The Chinese emperors were avid collectors of exotic animals. In their personal menagerie they had Asian species like elephants, tigers and camels, and African species like zebras and gazelles. In 1414 CE the imperial collection received its most exotic creature yet when a giraffe arrived in Beijing all the way from East Africa. Considering how difficult it is to transport such a large animal such a long distance, we may well wonder how it got there. It was Saifuddin Hamza Shah, the ruler of Bengal, who had decided to impress the emperor by giving him this gift which he in turn had received as a tribute from the ruler of Melinda in today’s Kenya. The animal was picked up by a ship detailed from the fleet that Zheng He commanded in the Indian Ocean and subsequently transported to Beijing.

When it arrived the giraffe caused general amazement.

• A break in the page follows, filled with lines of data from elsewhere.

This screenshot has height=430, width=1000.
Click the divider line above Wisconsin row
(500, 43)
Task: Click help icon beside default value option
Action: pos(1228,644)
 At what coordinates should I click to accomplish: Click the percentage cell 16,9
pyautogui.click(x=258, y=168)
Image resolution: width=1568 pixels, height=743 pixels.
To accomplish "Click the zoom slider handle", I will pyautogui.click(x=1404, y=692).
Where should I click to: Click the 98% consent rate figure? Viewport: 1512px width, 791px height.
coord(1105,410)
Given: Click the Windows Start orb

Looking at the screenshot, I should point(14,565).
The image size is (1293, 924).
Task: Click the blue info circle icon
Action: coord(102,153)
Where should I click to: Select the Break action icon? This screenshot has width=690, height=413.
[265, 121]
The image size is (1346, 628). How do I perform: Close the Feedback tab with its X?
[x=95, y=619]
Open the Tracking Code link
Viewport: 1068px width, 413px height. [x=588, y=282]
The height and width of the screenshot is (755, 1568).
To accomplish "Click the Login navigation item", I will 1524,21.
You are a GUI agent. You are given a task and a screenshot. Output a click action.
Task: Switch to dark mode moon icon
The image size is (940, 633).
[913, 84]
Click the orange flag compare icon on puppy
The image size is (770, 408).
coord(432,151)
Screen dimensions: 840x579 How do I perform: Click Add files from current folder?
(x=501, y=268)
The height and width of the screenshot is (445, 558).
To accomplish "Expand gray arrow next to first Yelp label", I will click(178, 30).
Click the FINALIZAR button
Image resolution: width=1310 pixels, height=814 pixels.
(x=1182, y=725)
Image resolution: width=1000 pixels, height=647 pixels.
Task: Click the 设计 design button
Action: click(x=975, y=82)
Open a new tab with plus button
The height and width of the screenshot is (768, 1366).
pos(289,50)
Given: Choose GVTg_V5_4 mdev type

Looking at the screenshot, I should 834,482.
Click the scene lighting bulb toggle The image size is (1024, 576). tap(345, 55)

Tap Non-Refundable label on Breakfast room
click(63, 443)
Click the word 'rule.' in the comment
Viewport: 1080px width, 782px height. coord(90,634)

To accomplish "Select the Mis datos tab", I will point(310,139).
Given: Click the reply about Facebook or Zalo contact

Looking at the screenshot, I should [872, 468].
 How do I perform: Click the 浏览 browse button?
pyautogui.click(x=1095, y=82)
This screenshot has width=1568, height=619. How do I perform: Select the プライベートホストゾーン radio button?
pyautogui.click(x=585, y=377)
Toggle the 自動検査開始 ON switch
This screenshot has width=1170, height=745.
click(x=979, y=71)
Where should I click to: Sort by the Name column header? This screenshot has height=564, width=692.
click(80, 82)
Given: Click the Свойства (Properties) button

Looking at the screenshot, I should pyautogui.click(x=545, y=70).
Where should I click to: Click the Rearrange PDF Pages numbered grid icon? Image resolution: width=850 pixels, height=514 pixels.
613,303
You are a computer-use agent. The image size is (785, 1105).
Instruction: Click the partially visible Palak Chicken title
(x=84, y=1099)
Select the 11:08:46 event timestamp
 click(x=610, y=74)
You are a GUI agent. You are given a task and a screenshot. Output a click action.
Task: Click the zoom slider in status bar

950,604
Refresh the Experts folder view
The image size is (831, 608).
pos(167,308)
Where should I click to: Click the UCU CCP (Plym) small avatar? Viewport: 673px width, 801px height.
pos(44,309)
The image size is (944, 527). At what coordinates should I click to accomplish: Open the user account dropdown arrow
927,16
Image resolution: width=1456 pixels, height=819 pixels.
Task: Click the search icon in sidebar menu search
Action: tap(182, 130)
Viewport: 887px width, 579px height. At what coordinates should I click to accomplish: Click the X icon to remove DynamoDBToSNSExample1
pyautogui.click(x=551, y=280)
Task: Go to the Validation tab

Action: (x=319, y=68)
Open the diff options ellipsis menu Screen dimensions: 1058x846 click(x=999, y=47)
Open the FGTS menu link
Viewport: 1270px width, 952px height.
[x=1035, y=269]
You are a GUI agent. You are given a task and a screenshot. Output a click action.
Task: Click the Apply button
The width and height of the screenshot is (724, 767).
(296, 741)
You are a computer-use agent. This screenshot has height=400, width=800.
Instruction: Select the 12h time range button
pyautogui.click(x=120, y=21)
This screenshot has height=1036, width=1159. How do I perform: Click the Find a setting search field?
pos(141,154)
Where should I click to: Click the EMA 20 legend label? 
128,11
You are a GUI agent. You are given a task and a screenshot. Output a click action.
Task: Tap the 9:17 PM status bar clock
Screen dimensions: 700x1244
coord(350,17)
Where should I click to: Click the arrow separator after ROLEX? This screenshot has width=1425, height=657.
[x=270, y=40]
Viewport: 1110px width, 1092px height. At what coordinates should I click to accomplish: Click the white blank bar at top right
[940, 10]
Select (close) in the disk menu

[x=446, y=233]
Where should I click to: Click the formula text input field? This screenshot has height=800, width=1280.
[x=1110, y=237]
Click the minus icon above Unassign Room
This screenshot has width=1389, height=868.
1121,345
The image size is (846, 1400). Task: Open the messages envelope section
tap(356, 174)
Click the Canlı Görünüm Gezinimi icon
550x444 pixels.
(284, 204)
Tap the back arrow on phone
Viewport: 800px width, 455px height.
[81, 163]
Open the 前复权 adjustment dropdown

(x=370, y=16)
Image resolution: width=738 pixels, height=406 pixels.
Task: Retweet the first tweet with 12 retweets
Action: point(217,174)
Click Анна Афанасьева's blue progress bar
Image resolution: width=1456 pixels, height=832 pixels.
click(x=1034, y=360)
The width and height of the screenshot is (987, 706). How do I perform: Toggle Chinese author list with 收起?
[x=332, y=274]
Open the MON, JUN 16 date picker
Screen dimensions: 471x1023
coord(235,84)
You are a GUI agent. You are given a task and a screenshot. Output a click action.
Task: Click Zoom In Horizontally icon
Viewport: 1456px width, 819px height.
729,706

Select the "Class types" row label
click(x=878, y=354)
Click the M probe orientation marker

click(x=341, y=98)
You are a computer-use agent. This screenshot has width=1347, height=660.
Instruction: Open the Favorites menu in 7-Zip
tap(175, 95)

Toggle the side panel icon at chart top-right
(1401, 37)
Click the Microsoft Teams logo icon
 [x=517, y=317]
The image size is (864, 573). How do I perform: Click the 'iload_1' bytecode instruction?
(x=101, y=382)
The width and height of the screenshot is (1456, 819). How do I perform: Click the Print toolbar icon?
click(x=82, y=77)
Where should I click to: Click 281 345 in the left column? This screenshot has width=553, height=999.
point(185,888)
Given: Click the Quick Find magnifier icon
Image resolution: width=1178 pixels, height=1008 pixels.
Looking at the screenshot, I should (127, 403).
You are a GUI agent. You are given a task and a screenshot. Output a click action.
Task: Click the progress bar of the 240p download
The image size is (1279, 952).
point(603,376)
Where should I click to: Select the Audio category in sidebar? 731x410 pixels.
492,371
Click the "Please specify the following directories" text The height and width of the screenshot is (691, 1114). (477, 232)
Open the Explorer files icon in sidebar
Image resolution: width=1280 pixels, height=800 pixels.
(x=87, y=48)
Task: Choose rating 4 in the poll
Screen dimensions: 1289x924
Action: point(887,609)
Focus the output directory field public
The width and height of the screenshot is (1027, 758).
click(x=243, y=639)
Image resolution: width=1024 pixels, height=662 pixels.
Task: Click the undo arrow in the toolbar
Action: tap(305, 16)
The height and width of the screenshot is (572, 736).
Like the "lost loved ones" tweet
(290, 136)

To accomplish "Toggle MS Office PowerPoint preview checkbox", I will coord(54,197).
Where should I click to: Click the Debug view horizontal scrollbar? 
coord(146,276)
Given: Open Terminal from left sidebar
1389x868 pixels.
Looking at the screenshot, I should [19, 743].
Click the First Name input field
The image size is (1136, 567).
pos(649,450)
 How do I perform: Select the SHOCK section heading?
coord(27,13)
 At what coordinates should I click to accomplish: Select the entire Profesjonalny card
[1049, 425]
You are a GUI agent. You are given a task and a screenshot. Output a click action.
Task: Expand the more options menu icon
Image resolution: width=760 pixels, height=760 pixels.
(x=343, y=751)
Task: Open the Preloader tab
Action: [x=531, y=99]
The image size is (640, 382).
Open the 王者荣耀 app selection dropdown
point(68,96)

Checking their encyclopedias, Confucian scholars decided that it must be a unicorn, a mythological creature that traditionally was said to have “the body of a deer, the tail of an ox, and the hooves of a horse,” and to be of such a gentle disposition that “it only ate grass and never hurt a living being.” When they learned that the animal in the Somali language was known as girin, that settled the matter. To Chinese ears, girin sounded very much like qilin, the Chinese name of the unicorn. The appearance of a qilin was regarded as proof of the virtue of the reigning emperor. Presenting it as a gift was a way for the officials to ingratiate themselves with the emperor.

Despite the excitement caused by the giraffe, all foreign trade and travel was outlawed by imperial decade only a decade later. New decrees in 1449 and 1452 CE restricted foreign commerce even further. Each new law had increasingly severe penalties attached to it. The ban was eventually extended to all coastal shipping so that “there was not an inch of planking on the seas.” In the end the anti-commercial attitude of the Confucian scholars defeated the entrepreneurial curiosity of eunuchs like Zheng He. Restricting international trade was a way for the Confucians to impose their outlook on the country, but it was also a way to enhance their power at the expense of their opponents at court.